Focusing on the functionality of your product will often be most rewarding commercially. The fact you are using DDR SDRAM in your application won't necessarily help differentiate your product from that of your competitor, unless memory bandwidth is a limiting factor. Indeed many designers may choose DDR SDRAM purely for commercial reasons, and don't particularly want to be concerned by the details of how it works.
When using an ASSP with DDR SDRAM support, once the memory has been initialized correctly, the application can simply treat the DDR SDRAM as a block of memory in the memory map. This will also be the case in an SOC or SOPC application with a well-designed DDR SDRAM controller, except the chip designers must also consider how to connect the memory controller internally to buses. The most straightforward way of doing this is by using a SRAM-type interface (address, data, and strobes) with arbitration signals. The Altera DDR SDRAM controller IP provides this, and solves all of the problems that have been discussed previously by providing an off-the-shelf, fully tested solution.
Each designer of a system including DDR SDRAM may have slightly differing requirements. One designer may wish to use a single low-cost 16-bit-wide discrete DDR SDRAM device, while another may favor a full 64-bit DIMM interface to support off-the-shelf DIMM modules and future upgrades.
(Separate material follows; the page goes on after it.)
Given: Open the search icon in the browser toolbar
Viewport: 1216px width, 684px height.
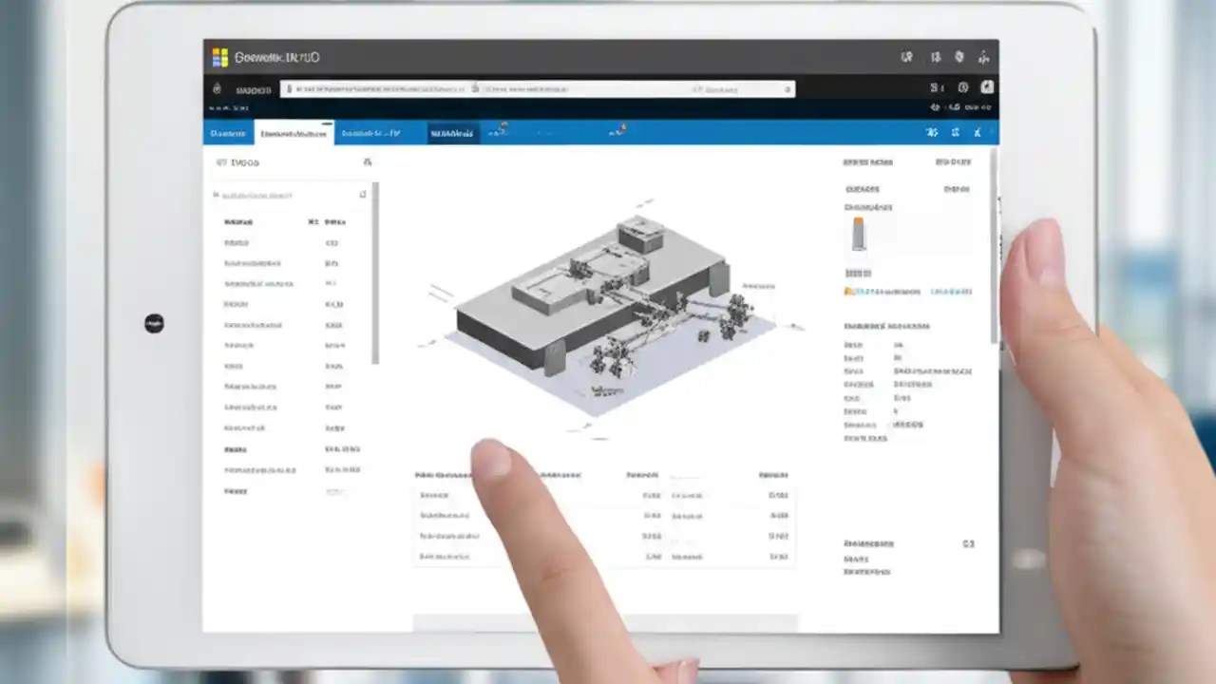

Depending on the memory device(s) selected, it may be necessary to support multiple chip selects and varying numbers of address lines. Other variables include CAS latency and refresh periods, hence any memory controller IP used must be fully parametrizable. The Altera DDR SDRAM IP is shipped as a graphically parametizable software that generates the VHDL source and reference design for inclusion into your project.
Figure 2 - Screen Shot of DDR SDRAM Controller IP Parameterization Using a Megawizzard
The logic use for a 32-bit DDR SDRAM interface for Cyclone is around 1000 Logic Elements (LEs), and is 800 LEs for Stratix. Using Stratix, even a full 64-bit interface consumes only 1000 LEs, so the overall system cost is kept extremely low.
The use of DDR SDRAM controller IP in conjunction with FPGAs designed with DDR SDRAM support features enables the designer to concentrate on the rest of the system. This not only saves time, but maximizes the chance of getting the system right the first time.
A free Open-Core version of the DDR SDRAM controller can be downloaded from www.altera.com. It allows you to perform a functional simulation of the IP, as well as place-and-route and static timing analysis.